PROVIDED RECORDS:

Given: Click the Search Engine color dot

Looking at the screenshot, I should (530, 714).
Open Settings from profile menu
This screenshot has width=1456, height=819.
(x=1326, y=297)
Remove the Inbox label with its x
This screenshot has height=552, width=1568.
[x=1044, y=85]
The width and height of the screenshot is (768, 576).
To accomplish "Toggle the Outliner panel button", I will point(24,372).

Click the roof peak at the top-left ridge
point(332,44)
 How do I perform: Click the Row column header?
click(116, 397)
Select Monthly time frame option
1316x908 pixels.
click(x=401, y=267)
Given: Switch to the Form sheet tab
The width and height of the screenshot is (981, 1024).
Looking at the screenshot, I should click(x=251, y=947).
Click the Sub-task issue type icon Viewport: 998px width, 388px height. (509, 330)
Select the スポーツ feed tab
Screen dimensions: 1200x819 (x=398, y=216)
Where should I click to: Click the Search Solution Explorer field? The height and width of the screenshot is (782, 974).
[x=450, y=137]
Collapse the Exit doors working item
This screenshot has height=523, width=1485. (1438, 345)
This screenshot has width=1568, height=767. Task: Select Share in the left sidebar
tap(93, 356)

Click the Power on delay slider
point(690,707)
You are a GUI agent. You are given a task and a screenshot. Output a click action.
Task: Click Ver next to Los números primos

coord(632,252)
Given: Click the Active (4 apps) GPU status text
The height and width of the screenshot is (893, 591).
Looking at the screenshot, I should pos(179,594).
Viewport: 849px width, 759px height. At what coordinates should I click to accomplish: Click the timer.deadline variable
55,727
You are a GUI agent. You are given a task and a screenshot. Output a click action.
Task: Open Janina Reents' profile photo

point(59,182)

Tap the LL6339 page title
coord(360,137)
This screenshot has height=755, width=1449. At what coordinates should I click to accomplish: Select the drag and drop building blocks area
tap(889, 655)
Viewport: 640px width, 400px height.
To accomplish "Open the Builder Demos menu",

WHAT YOU SHOULD DO:
Every line from the one containing "Task: Click Ver next to Los números primos" through the end of the material above should be retyped exactly; please include nothing else.

FINAL ANSWER:
Task: Click Ver next to Los números primos

coord(632,252)
Given: Click the Active (4 apps) GPU status text
The height and width of the screenshot is (893, 591).
Looking at the screenshot, I should pos(179,594).
Viewport: 849px width, 759px height. At what coordinates should I click to accomplish: Click the timer.deadline variable
55,727
You are a GUI agent. You are given a task and a screenshot. Output a click action.
Task: Open Janina Reents' profile photo

point(59,182)

Tap the LL6339 page title
coord(360,137)
This screenshot has height=755, width=1449. At what coordinates should I click to accomplish: Select the drag and drop building blocks area
tap(889, 655)
Viewport: 640px width, 400px height.
To accomplish "Open the Builder Demos menu",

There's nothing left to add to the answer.